Ser conscientes de nuestra personal capacidad para comunicar resulta agotador. La razón se encuentra en la imperiosa necesidad de mostrarnos como somos, sin engaños ni tapujos, y en estar pendientes de nuestro interlocutor. Y en serio, esto me llega a cansar. Porque ¿quién está realmente satisfecho con su forma de ser?, o ¿quién no se cansa de prestar atención al prójimo? En muchas ocasiones me tienta gritar al mundo: “¡yo también tengo cosas interesantes que contar! ¡Escucharme!”.
Dar los buenos días a los compañeros de trabajo y preguntarles qué tal están, da como resultado una buena aceptación y, un seguir cada uno con lo suyo sin ni siquiera devolver el interés por la persona que te ha preguntado. ¿Tanto cuesta?
Levantarte por las mañanas y saludar a los tuyos con un beso y un “¿qué tal has dormido hoy?”, da como resultado una breve respuesta y un ”¿el desayuno?”.
Recoger a los niños del colegio al mediodía, darles un beso y preguntarles “¿qué tal la mañana?”, da como resultado un “bien, gracias”, y “¿qué hay de comer?”.

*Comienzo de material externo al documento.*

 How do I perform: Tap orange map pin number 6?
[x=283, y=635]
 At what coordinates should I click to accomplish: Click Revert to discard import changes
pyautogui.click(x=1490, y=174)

Ir a tomar café con una amiga y preguntarle “¿qué tal el verano?”, da como resultado oír las quejas de sus cuatro kilos de más, mientras los tuyos pasan desapercibidos.
Encontrarte con la madre de un compañero de clase de tu hijo y que te pregunte “¿has comprado ya el material?”, da como resultado un breve sí o no y, escuchar alrededor de quince minutos de monólogo sobre lo caro que es el material escolar que el colegio “obliga a comprar”.
¿Es esto comunicación? No creo que el ser humano corriente tenga tanta paciencia como el santo Job para soportar esto. Yo, no.